Extract provided:
================

CAPTCHAs are the most common blocker in web scraping workflows. When a target site serves a reCAPTCHA, Cloudflare Turnstile, or image CAPTCHA, your scraper stops dead. CaptchaAI's API solves these challenges automatically so your scraper keeps running.
How CAPTCHA Blocking Works in Scraping
Websites trigger CAPTCHAs based on behavioral signals:
| Signal | Trigger |
|---|---|
| Request rate | Too many requests from one IP |
| Missing cookies | No session or preference cookies |
| Bot-like headers | Missing Accept-Language, Referer |
| JavaScript fingerprint | No JS execution or headless browser detected |
| IP reputation | Datacenter or proxy IP flagged |
When triggered, the site returns a CAPTCHA challenge instead of the page content. Your scraper needs to solve it and submit the token to proceed.
Requirements
| Requirement | Details |
|---|---|
| CaptchaAI API key | From captchaai.com |
| Python 3.7+ or Node.js 16+ | For code examples |
requests / axios |
HTTP client library |
| Target site URL | The page serving the CAPTCHA |
| CAPTCHA site key | Extracted from the page source |
Step 1: Identify the CAPTCHA Type
Before solving, identify what CAPTCHA the site uses. Check the page source:
reCAPTCHA v2:
<div class="g-recaptcha" data-sitekey="6Le-wvkS..."></div>
reCAPTCHA v3:
<script src="https://www.google.com/recaptcha/api.js?render=6Le-wvkS..."></script>
Cloudflare Turnstile:
<div class="cf-turnstile" data-sitekey="0x4AAAAA..."></div>
Each type requires a different method parameter when submitting to CaptchaAI.
Step 2: Extract the Site Key
Python (with requests + BeautifulSoup)
from bs4 import BeautifulSoup
import requests
page = requests.get("https://example.com/protected-page", headers={
"User-Agent": "Mozilla/5.0 (Windows NT 10.0; Win64; x64) AppleWebKit/537.36"
})
soup = BeautifulSoup(page.text, "html.parser")
# reCAPTCHA v2
recaptcha_div = soup.find("div", class_="g-recaptcha")
if recaptcha_div:
site_key = recaptcha_div["data-sitekey"]
print(f"reCAPTCHA v2 site key: {site_key}")
Node.js (with cheerio)
const axios = require("axios");
const cheerio = require("cheerio");
const { data } = await axios.get("https://example.com/protected-page");
const $ = cheerio.load(data);
const siteKey = $(".g-recaptcha").attr("data-sitekey");
console.log("Site key:", siteKey);
Step 3: Submit the CAPTCHA to CaptchaAI
Python
import requests
import time
API_KEY = "YOUR_API_KEY"
SITE_KEY = "6Le-wvkS..."
PAGE_URL = "https://example.com/protected-page"
# Submit
resp = requests.get("https://ocr.captchaai.com/in.php", params={
"key": API_KEY,
"method": "userrecaptcha",
"googlekey": SITE_KEY,
"pageurl": PAGE_URL
})
if not resp.text.startswith("OK|"):
raise Exception(f"Submit error: {resp.text}")
task_id = resp.text.split("|")[1]
print(f"Task submitted: {task_id}")
# Poll for result
while True:
time.sleep(5)

================

Provided data:
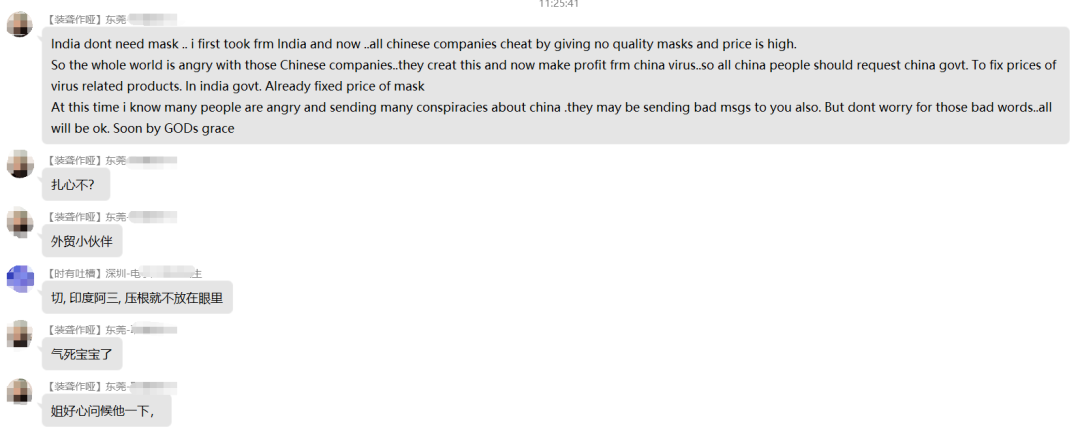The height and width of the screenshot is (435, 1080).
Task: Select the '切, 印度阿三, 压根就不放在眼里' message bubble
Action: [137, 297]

================

The problem:
Reproduce the stretch of the CAPTCHA scraping guide from "from bs4 import" through "Node.js (with cheerio)", word for word.

Answer to this task:
from bs4 import BeautifulSoup
import requests
page = requests.get("https://example.com/protected-page", headers={
"User-Agent": "Mozilla/5.0 (Windows NT 10.0; Win64; x64) AppleWebKit/537.36"
})
soup = BeautifulSoup(page.text, "html.parser")
# reCAPTCHA v2
recaptcha_div = soup.find("div", class_="g-recaptcha")
if recaptcha_div:
site_key = recaptcha_div["data-sitekey"]
print(f"reCAPTCHA v2 site key: {site_key}")
Node.js (with cheerio)